Prevailing winds and past trends make it likely that the swarms, once formed, will fly to Algeria, Libya, southern Morocco and northwestern Mauritania, he said in a statement on 23 October.
The insects initially migrated to northern Mali and Niger in June from Algeria and Libya. Insecurity in northern Mali, a region overran by Islamist rebels, has made assessments difficult. In Chad, ground teams began spraying the insects in October, and Niger, where pest control teams have to be accompanied by the military, has recently begun spraying.
“The control operations are reducing locust numbers and infestations in both Niger and Chad. This will in turn reduce the scale of migration, but migration is still expected to occur since it is difficult to find and control all locust infestations in the large expanses of northern Niger and Chad,” Cressman said.

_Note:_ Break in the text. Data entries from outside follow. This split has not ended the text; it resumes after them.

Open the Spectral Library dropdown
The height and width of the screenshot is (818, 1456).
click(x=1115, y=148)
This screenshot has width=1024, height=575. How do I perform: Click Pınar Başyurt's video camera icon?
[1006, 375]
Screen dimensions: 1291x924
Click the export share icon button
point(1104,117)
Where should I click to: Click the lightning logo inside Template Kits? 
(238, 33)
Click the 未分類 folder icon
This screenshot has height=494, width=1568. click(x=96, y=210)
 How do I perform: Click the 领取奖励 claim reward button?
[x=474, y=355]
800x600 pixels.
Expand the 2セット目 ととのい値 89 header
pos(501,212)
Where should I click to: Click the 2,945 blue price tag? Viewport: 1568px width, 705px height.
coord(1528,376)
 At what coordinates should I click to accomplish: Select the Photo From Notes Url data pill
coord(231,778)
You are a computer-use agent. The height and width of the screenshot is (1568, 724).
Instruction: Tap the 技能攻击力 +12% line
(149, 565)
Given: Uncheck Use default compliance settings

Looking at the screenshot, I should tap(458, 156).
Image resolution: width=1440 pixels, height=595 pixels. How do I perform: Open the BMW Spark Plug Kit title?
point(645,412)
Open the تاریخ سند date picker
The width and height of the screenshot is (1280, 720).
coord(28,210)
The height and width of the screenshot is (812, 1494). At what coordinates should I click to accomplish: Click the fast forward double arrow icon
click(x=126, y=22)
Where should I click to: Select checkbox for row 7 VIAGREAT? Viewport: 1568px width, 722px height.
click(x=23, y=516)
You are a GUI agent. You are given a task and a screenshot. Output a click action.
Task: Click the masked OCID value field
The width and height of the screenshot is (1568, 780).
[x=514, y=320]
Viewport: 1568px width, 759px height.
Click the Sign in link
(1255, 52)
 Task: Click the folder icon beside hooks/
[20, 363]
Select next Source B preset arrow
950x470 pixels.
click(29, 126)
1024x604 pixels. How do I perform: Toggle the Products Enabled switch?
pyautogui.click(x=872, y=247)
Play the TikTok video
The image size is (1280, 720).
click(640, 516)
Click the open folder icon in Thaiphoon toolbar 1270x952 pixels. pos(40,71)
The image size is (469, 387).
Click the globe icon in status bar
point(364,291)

Swarms of tens of millions of locusts can fly up to 150km a day with the wind. Female locusts can lay 300 eggs in their lifetime and an adult desert locust can eat food about its own weight every day (around two grams). A very small swarm eats the same amount of food in one day as about 35,000 people, says FAO.
In 2004 swarms of locusts up to 20km long and 5km wide devastated pastures, crops and vegetation across the Sahel from Dakar, the capital of Senegal on the Atlantic coast, to N’djamena, the capital of Chad, half a continent away.